One of the many things I enjoy about blogging is fellow bloggers are often willing to share their wildlife experiences and gardening tips. Recently blogger Heather N. graciously revealed one of her wildlife gardening tips.
Heather wrote that each summer one of the plants that goldfinches are drawn to in her yard is anise hyssop (Agastache foeniculum). She went on to say that these beautiful birds are eating anise hyssop seeds right now.
Since I am not familiar with the plant, I decided to do a little research on it. I found that it is native to the northern section of the United States and Canada. However, this perennial herb is widely planted in many parts of the country, including Georgia.
The plant produces blooms that attract a number of pollinators such as butterflies, bees and hummingbirds. Its leaves produce a pleasant licorice scent.

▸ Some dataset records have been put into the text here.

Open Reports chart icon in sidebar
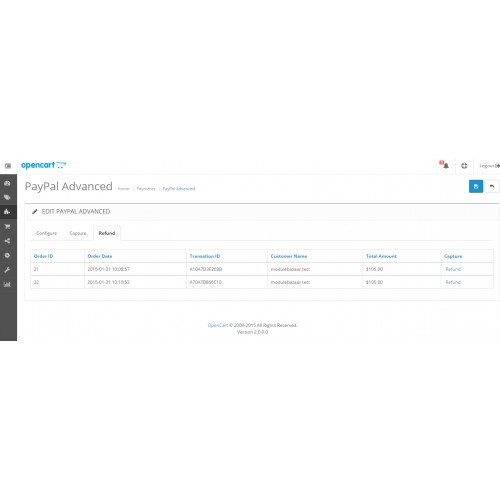coord(7,284)
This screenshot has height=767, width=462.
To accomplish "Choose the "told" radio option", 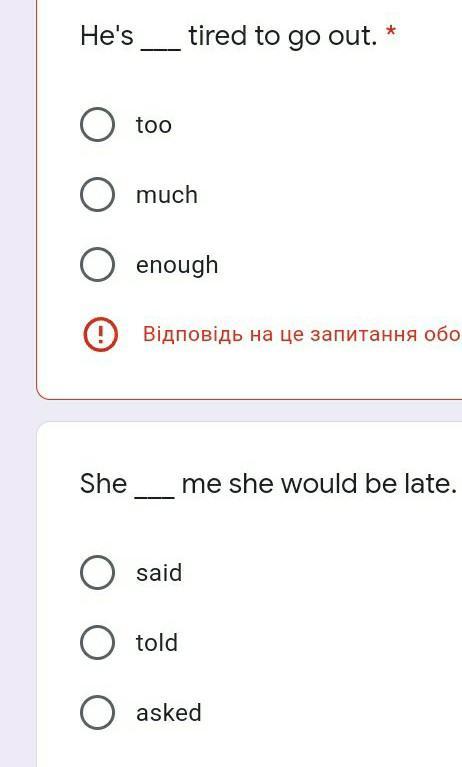I will pyautogui.click(x=97, y=642).
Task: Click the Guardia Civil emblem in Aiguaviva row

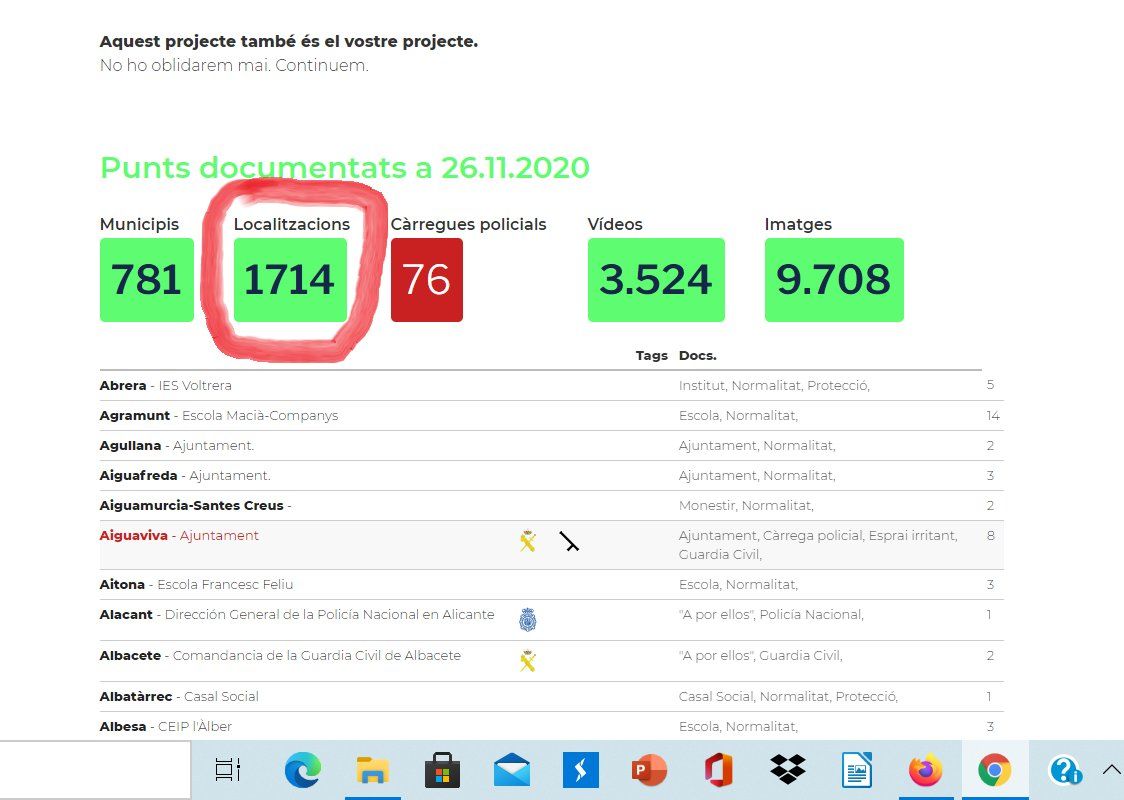Action: pos(528,542)
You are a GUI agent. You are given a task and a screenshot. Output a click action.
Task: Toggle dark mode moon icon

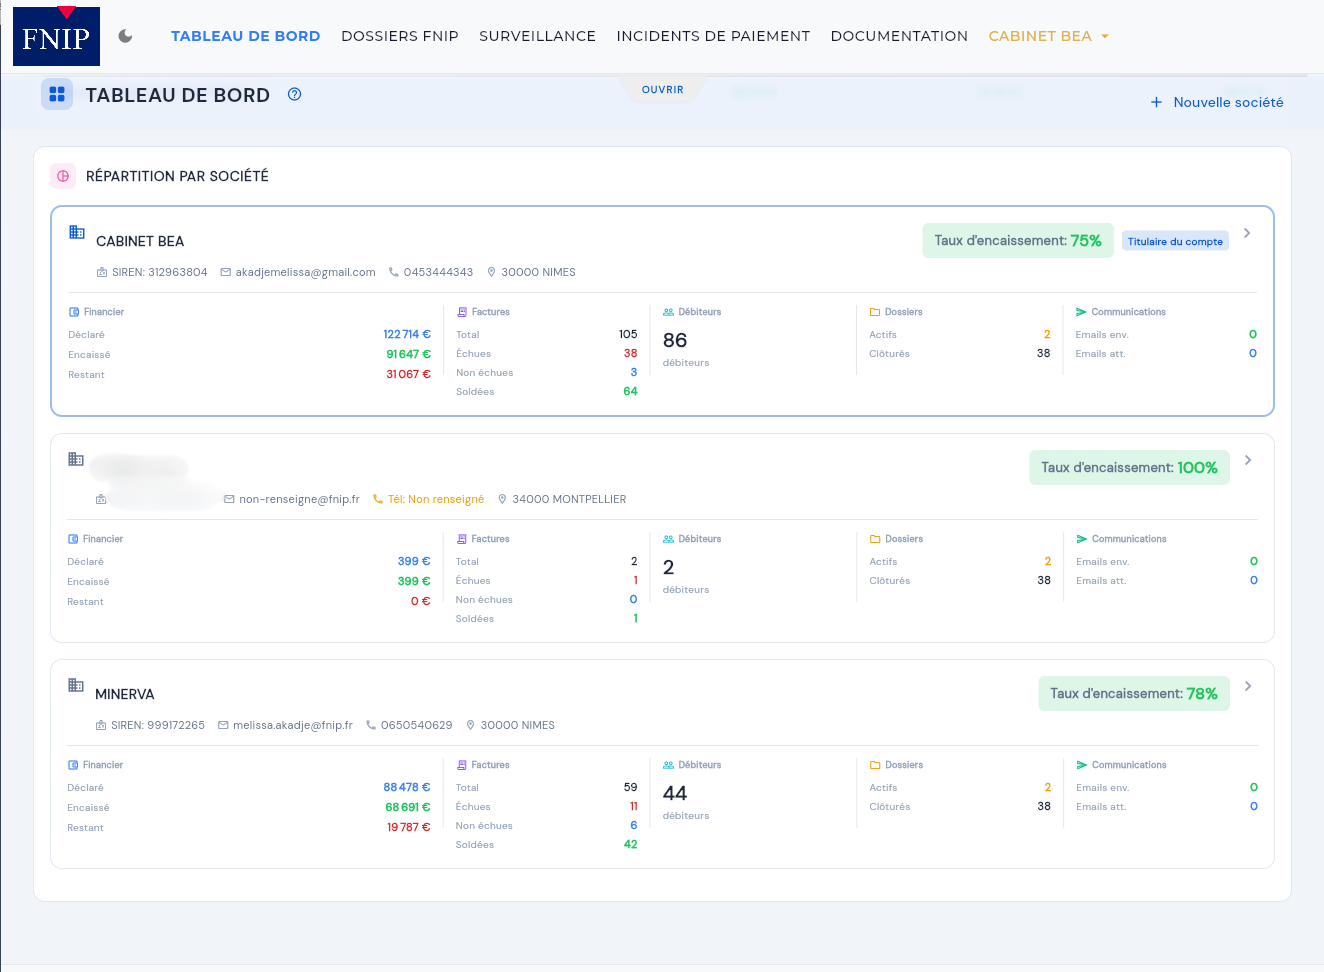point(125,36)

Its seeds are also consumed by a number of birds, like goldfinches.
If Heather had not taken the time to share her wildlife gardening tip, I might not have ever learned of anise hyssop’s value to wildlife. Now that I am aware of it, I hope to find a place for it in my yard.
Wax myrtle (Morella cerifera) is a native tree/small shrub that produces berries eaten by more than 40 species of birds as well as a number of mammals. Wax myrtle is also a host plant for the jewel-like red-banded hairstreak. The plant also provides birds with nesting sites and escape cover. Unfortunately, many people that plant wax myrtles in hopes the plants will annually bear a bounty of berries are left scratching their heads trying to figure out why their shrubs never produce any berries.

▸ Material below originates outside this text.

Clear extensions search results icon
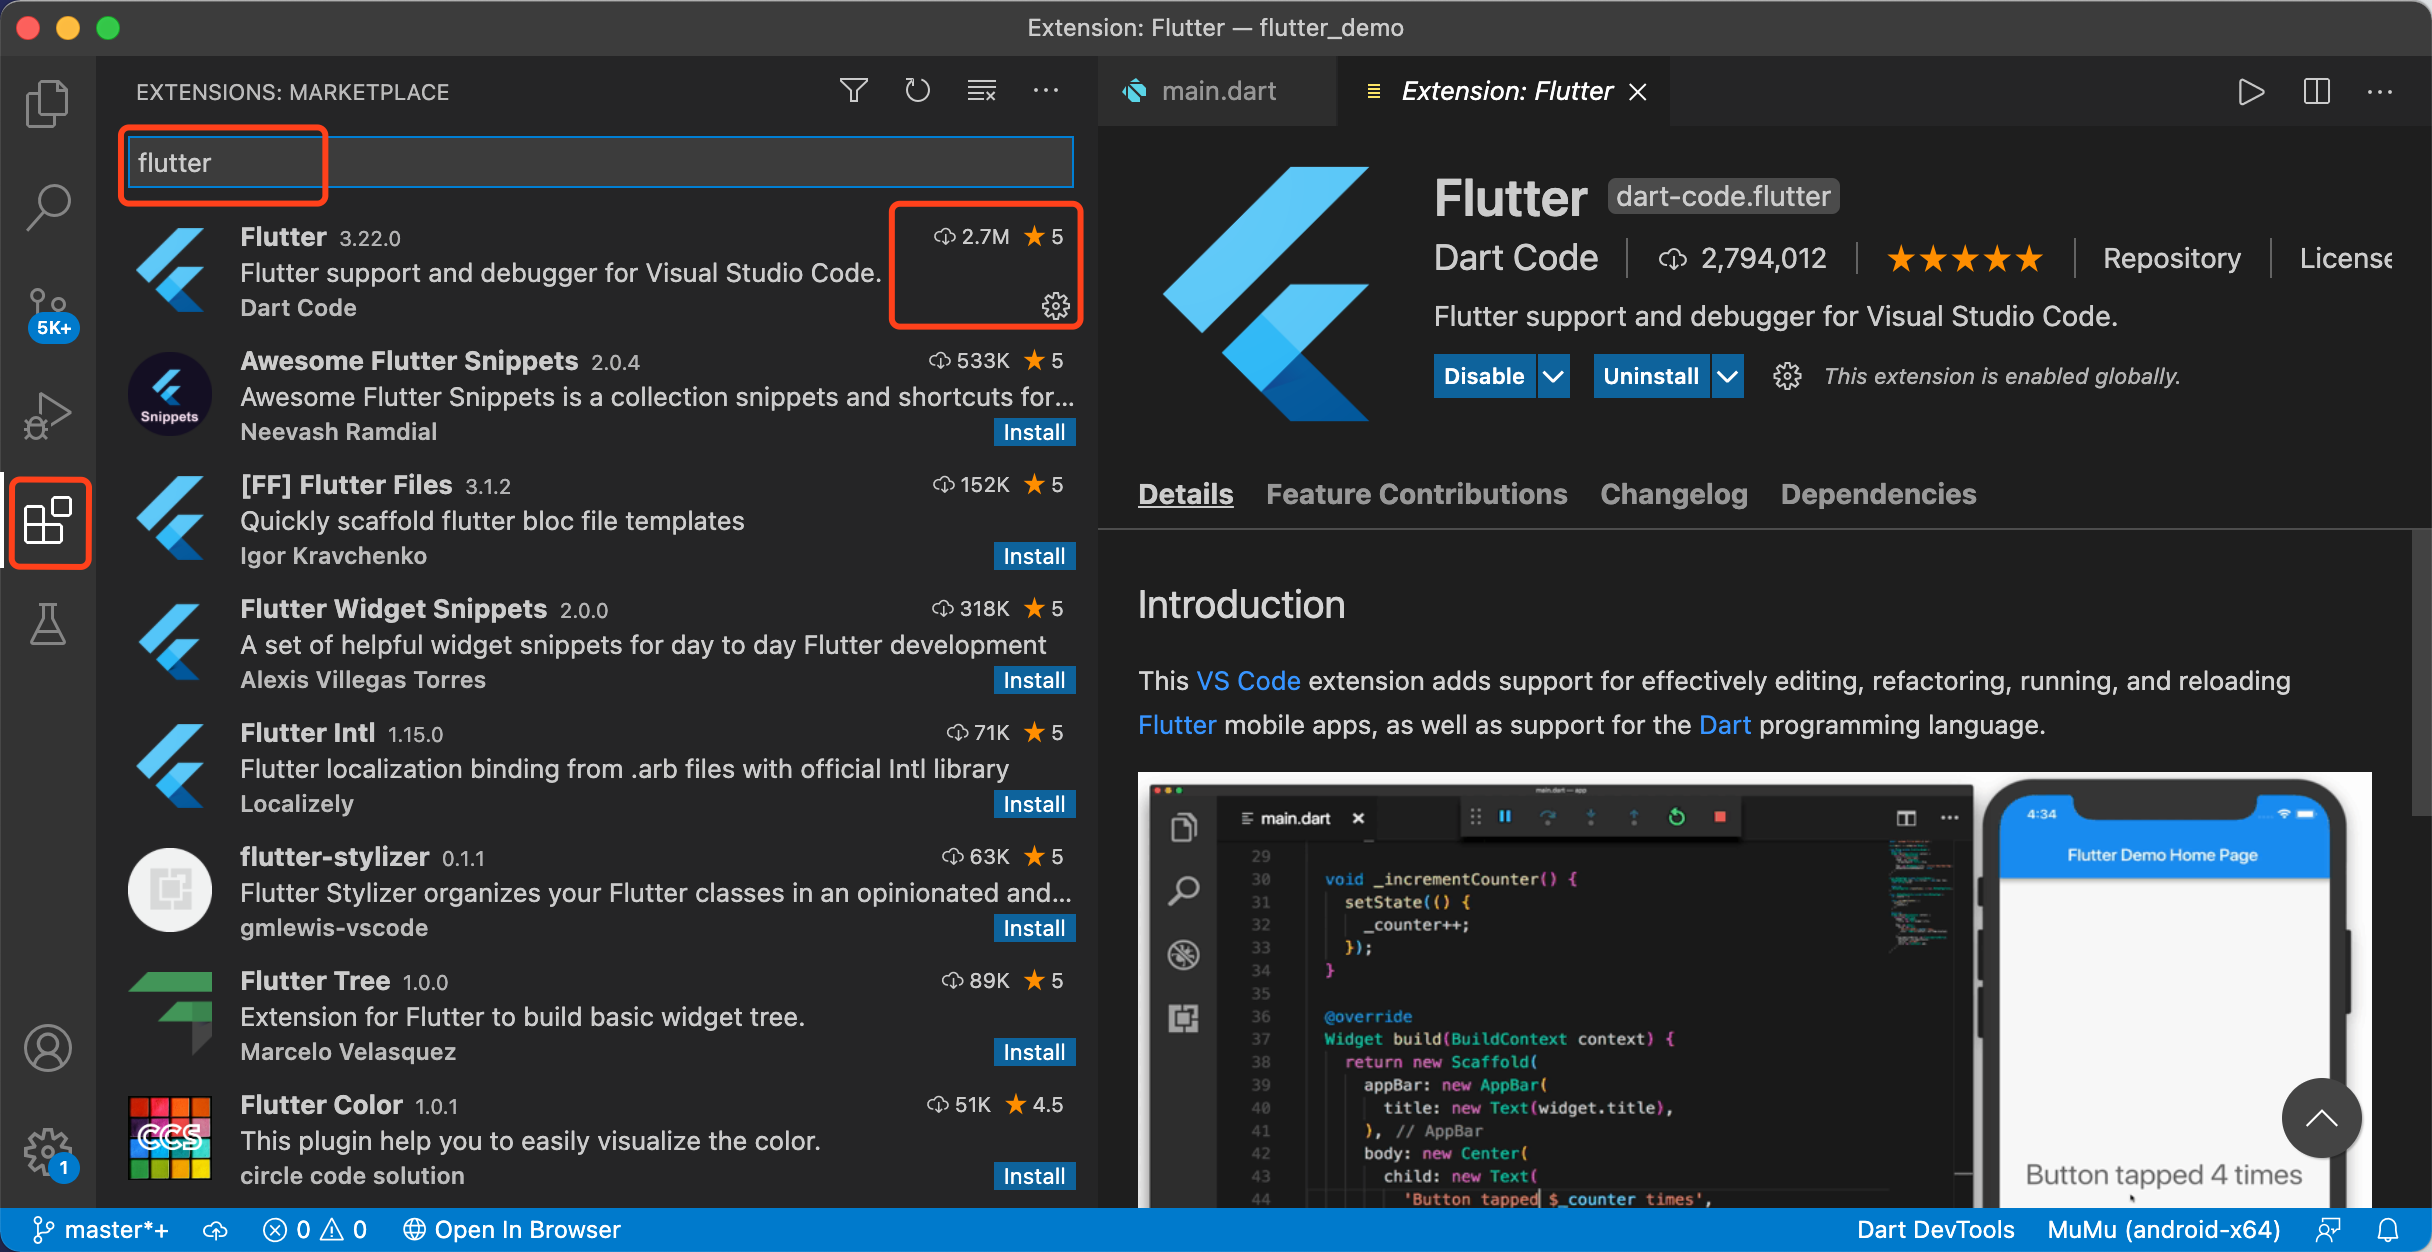 point(981,91)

The reason why they end up with barren wax myrtles is due to the fact that wax myrtles are either male or females. According to the Lady Bird Johnson Native Plant Center, often the wax myrtles grown by wholesale nurseries are cloned. If you buy a small wax myrtle full of berries, there is a good chance it was cloned from female plants that were pollinated by male plants growing nearby. Consequently, in future years, unless a male plant is growing in or near your yard, your shrubs will not produce any berries.
With that in mind, if you want to ensure that wax myrtles planted in your yard will produce berries; explain to the folks where you buy your nursery plants that you want to purchase both female and male plants. If they cannot guarantee that you are purchasing both male female plants, shop elsewhere.
You can begin your search for male and female wax myrtles by checking with nurseries that specialize in native plants. If they stock wax myrtles, they are undoubtedly aware of this situation and probably offer both male and female plants. A good place to begin this search for a native plant nursery is to check the list of native plant nurseries listed in the Archive section of this blog.
If you cannot find a source of male wax myrtles there, see if any of your friends and neighbors grow wax myrtles. If they do, most likely they know the sexes of their wax myrtles. Since these shrubs send out lots of suckers, I am sure they will let you dig a few of the suckers sprouting beneath a male plant.
If you are looking for a plant that will add a touch of fall color to your yard, sassafras (Sassafras albidum) may be the perfect addition to your home landscape.
This native tree grows throughout the entire state. Typically, it reaches a height of around 20 feet. In the fall, the tree’s foliage ranges in color from scarlet and orange to gold. While all of the leaves are attractive, I personally prefer its scarlet-colored leaves.
In addition, every 2-3 years female trees also produce a crop of dark-blue, oval fruits (drupes) perched on showy scarlet pedestals.
If you look at a sassafras tree’s foliage, you will quickly notice that it is comprised of leaves shaped like mittens, eggs, as well as those displaying three lobes.
In addition, to providing a flash of fall color, this tree is also a source of food for wildlife. For example, it is a host plant for a number of butterflies and moths including the spicebush swallowtail as well as promethea and imperial moths.
For a brief time in the spring, the sassafras also supplies food for wild pollinators.
Mammals such as rabbits and squirrels consume sassafras fruits. The list of birds that dine on the fruits includes woodpeckers, eastern kingbirds, gray catbird, eastern kingbird, eastern phoebe, great crested flycatcher, mockingbird, and brown thrasher.
Indeed sassafras has a lot going for it; the tree is attractive, and provides for a wide range of wildlife. It does not get much better than that!